Ray: [rllib] What is the proper way to restore checkpoint for fine-tuning / rendering / evaluation of a trained agent based on example/multiagent_cartpole.py?

Created on 5 Apr 2019  ·  9Comments  ·  Source: ray-project/ray

System information

  • OS Platform and Distribution (e.g., Linux Ubuntu 16.04): Ubuntu 16.04
  • Ray installed from (source or binary): pip install ray
  • Ray version: 0.6.5
  • Python version: 3.6.2
  • Exact command to reproduce:

Describe the problem

Before my question, let me introduce my understanding of the checkpoint file system. (you can skip it and toward my question)

The codes in example/multiagent_cartpole.py produces a experiment_state-2019-04-03_00-47-28.json-like file and a directory PPO_experiment_name with a few .pkl, .json, .csv files in it.

The file system looks like:

- local_dir (say: "~/ray_results")

──────────

Task set>
1. In the RLlib issue, which Ray version is the reporter using?
2. For each statement, say whether the RLlib issue agrees with it. Answer yes or no, and quote the words from the issue that decide it.
(a) Ray was installed from source.
(b) The Python version is 3.6.2.
(c) The example code produces a directory named PPO_experiment_name.
3. Transcribe the stretch of the RLlib issue from "Describe the problem" through "files in it.".

Given data>
──────────

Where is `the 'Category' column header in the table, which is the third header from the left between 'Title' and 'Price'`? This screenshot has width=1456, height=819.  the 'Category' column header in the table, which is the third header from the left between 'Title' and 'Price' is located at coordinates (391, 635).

──────────

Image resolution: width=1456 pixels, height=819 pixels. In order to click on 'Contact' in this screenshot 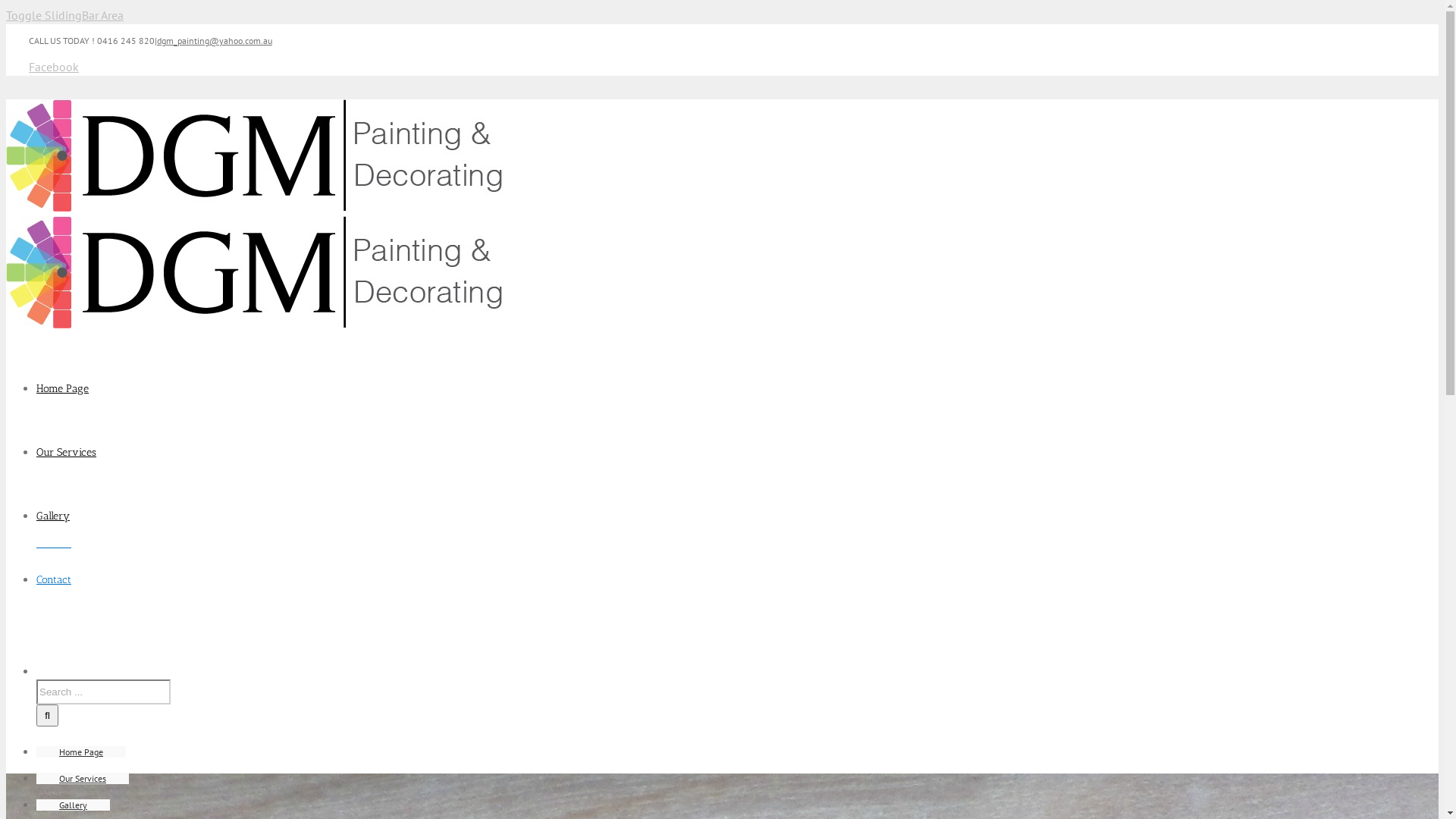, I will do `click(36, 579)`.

──────────

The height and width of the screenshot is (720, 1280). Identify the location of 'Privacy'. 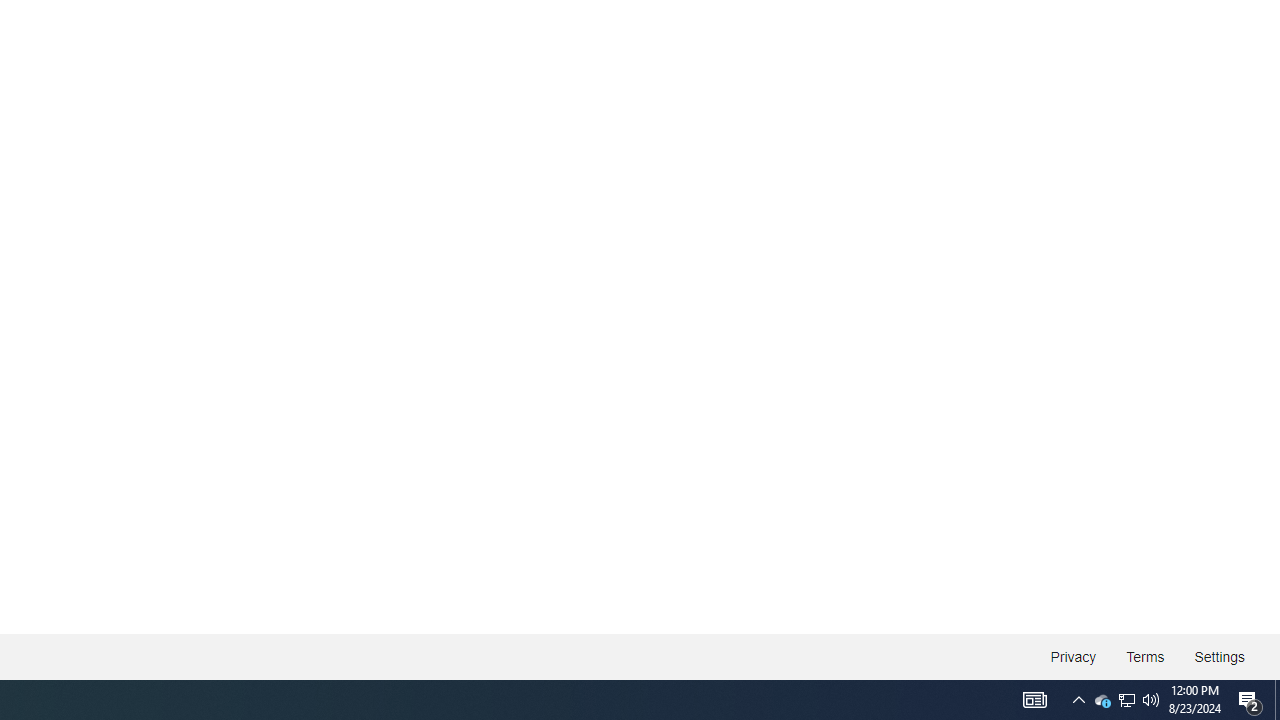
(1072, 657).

──────────

Full answers>
1. 0.6.5

2.
(a) No: "Ray installed from (source or binary): pip install ray"
(b) Yes: "Python version: 3.6.2"
(c) Yes: "a directory PPO_experiment_name with a few .pkl, .json, .csv files in it"

3.
Describe the problem

Before my question, let me introduce my understanding of the checkpoint file system. (you can skip it and toward my question)

The codes in example/multiagent_cartpole.py produces a experiment_state-2019-04-03_00-47-28.json-like file and a directory PPO_experiment_name with a few .pkl, .json, .csv files in it.